Makale:
'''

Aynı çatı altında yaşıyorlar ama küsler...

Yakın akrabalar ama küsler...

Birbirlerine aşıktılar ama küsler...

Ortaklar ama küsler...

Komşular ama küsler...

Aynı takımdalar ama küsler...

Aynı birimdeler ama küsler...

Aynı yönetimdeler ama küsler...

Aynı camide saf tutuyorlar ama küsler...

Aynı sohbet halkasında diz çöküyorlar ama küsler...

Aynı okulda görev yapıyorlar ama küsler...

Aynı davaya sahipler ama küsler...

Aynı Belediyedeler ama küsler...

Aynı Meclisteler ama küsler...

Aynı Partideler ama küsler...

Aynı Allah'tan af istiyorlar ama küsler...

ŞEYTAN İŞİNİ İYİ YAPIYOR

Hangi birini sayayım, adeta bütün toplum birbirine küs...

Sadece küs olsalar yine iyi, birbirlerine düşman kesilmişler...

Hem de ne düşman!

Herkes taraftar toplama gayretinde...

O adam benim, bu adam senin, kavgasına tutuşmuşlar...

Herkes birbirinin kuyusunu kazmak derdinde...

Hadi Şeytan işini iyi yapıyor, anladım...

Peki, bize ne oluyor?

Şeytan'ın bunca tuzağı, onca oyunu yetmiyormuş gibi,

Biz de sözlerimizle, yaptıklarımızla bir bir şeytanlaşıyoruz...

Bunca haset, bunca kin, kıskançlık,

Bunca dedikodu, bunca gıybet, iftira, yalan, bunca zan, ne için?

İçindeki kalp değil taş sanki, öyle huysuz, öyle inat...

ZAVALLI SEN, NEYİNE GÜVENİYORSUN?

Ey zavallı insan!

Neyine güvenirsin?

Malına mı? Makamına mı? Gücüne mi? Güzelliğine mi?

Bir nefes kadar değeri yok hiç birinin, kendine gel!

Bugün var yarın yoksun, uyan!

O koltuktan düşeceksin bir gün...

'''

Veri Kayıtları:
'''

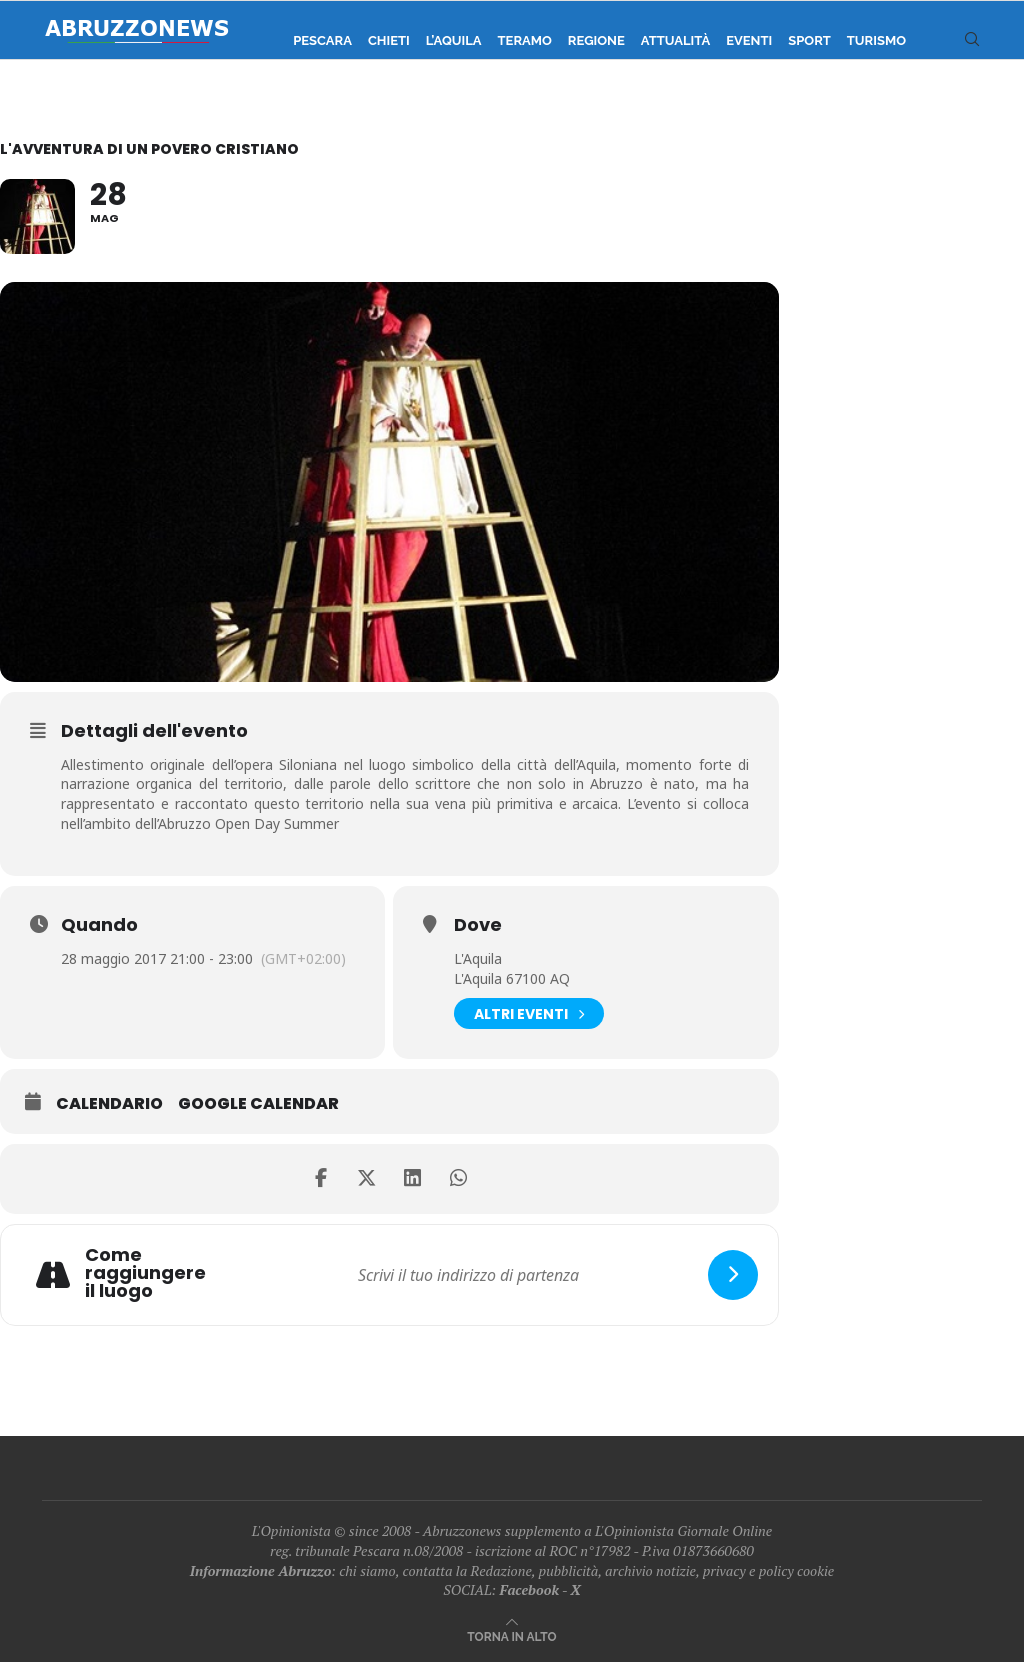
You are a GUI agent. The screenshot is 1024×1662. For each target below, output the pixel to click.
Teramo (525, 40)
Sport (809, 40)
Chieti (389, 40)
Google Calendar (258, 1104)
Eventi (749, 40)
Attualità (675, 40)
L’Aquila (454, 40)
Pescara (322, 40)
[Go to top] (511, 1635)
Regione (596, 40)
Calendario (109, 1104)
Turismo (876, 40)
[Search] (972, 41)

'''

Yazılı Yönerge 1:
Kayıtlarda "pixel" sözcüğünü içeren her satırı belirleyin ve bu satırları olduğu gibi kopyalayın.
Yazılı Yönerge 2:
Toplumdaki küslükler üzerine yazıyı son cümlesinden sonra sürdürün.

Alıştırma Cevabı 1:
You are a GUI agent. The screenshot is 1024×1662. For each target below, output the pixel to click.

Alıştırma Cevabı 2:
Kefenden başka dünyalığın olmayacak Kabirde.

Sen hiç hastalanmayacak olsan, hiç yaşlanmayacak olsan anlarım.

Sonsuza kadar yaşayacak olsan, anlarım.

Yanından geçtiğin şu mezarlığa bir bak, ey gafil!

Kabirler vazgeçilmez insanlarla dolu.

Yarın sen de onlardan biri olacaksın unutma!

Bir saniyesine bile hakim olamadığımız şu yalan dünyada,

fırıldak olmaya ne gerek var?

Kimin eline, ne geçmiş şu fani dünyadan?

Neyi paylaşamıyoruz? Değer mi bu yalan dünya için?

Ah şu nefsimiz!

Ah şu gururumuz!

Ah şu gafletimiz!

Allah affetsin hepimizi...

Allah hepimize, affedecek ve affedilecek bir kalp versin.

UNUTULMAZ BİR NASİHAT HEPİMİZE

Bütün bunları yazmama sebep; İmam Şafi'den okuduğum bir hatıra...

Bu hatıra ile son vereyim yazıma:

İmamı Şafii, öğrencilerinden biri olan Yunus ile müzakere yaptığı bir meselede ihtilafa düşüp tartışırlar.
Öyle ki talebesi öfkesinden dolayı dersi terk eder ve çekip gider.
Akşam olur, Yunus'un kapısı çalınır. 'Kim o?' der.
Kapıdaki kişi, 'İmamı Şafii'dir.
Yunus, hocasının ayağına kadar gelmesine şaşırır.

İmam Şafii, kapıyı açan talebesi Yunus'a önce Allah'ın selamını verir.

Sonra da; "Sözüm önce nefsime sonra sana Ey Yunus" diyerek şu unutulmaz nasihati yapar;


1-Ey Yunus, bizi birleştiren yüzlerce mesele dururken bir mesele mi bizi ayıracak?


2-Ey Yunus, yaptığın ve üzerinden geçtiğin köprüleri yıkma! Bir gün o köprüden geri dönmen gerekebilir!


3-Ey Yunus, hatadan nefret et ama hataya düşenden nefret etme.


4-Bütün kalbinle günaha öfkelen ama günahkara acı, ona merhamet göster.


5-Ey Yunus, sözü eleştir ama sözü söyleyene saygı göster.


6-Ey Yunus Görevimiz, hastalığı tedavi etmektir, hastayı yok etmek değil.

OF DEĞİL AF DE

Kim haklı derdine düşme!

Hala sayısız gerekçe sunma!

Off deyip durma, af de artık af...

"İman etmedikçe Cennete giremezsiniz,

Birbirinizi sevmedikçe gerçekten iman etmiş sayılmazsınız"

Buyuruyor Allah'ın elçisi (s.a.v)...

Ve birbirimizi sevmemiz için Allah'ın selamını tavsiye ediyor hepimize...

"Selam olsun" de ve affet herkesi.

Affet ki kurtulasın. Affet ki; Huzur bulasın...

Selam olsun sana!

Ben seni affettim, hakkımı helal ettim...

Allah beni de seni de affetsin!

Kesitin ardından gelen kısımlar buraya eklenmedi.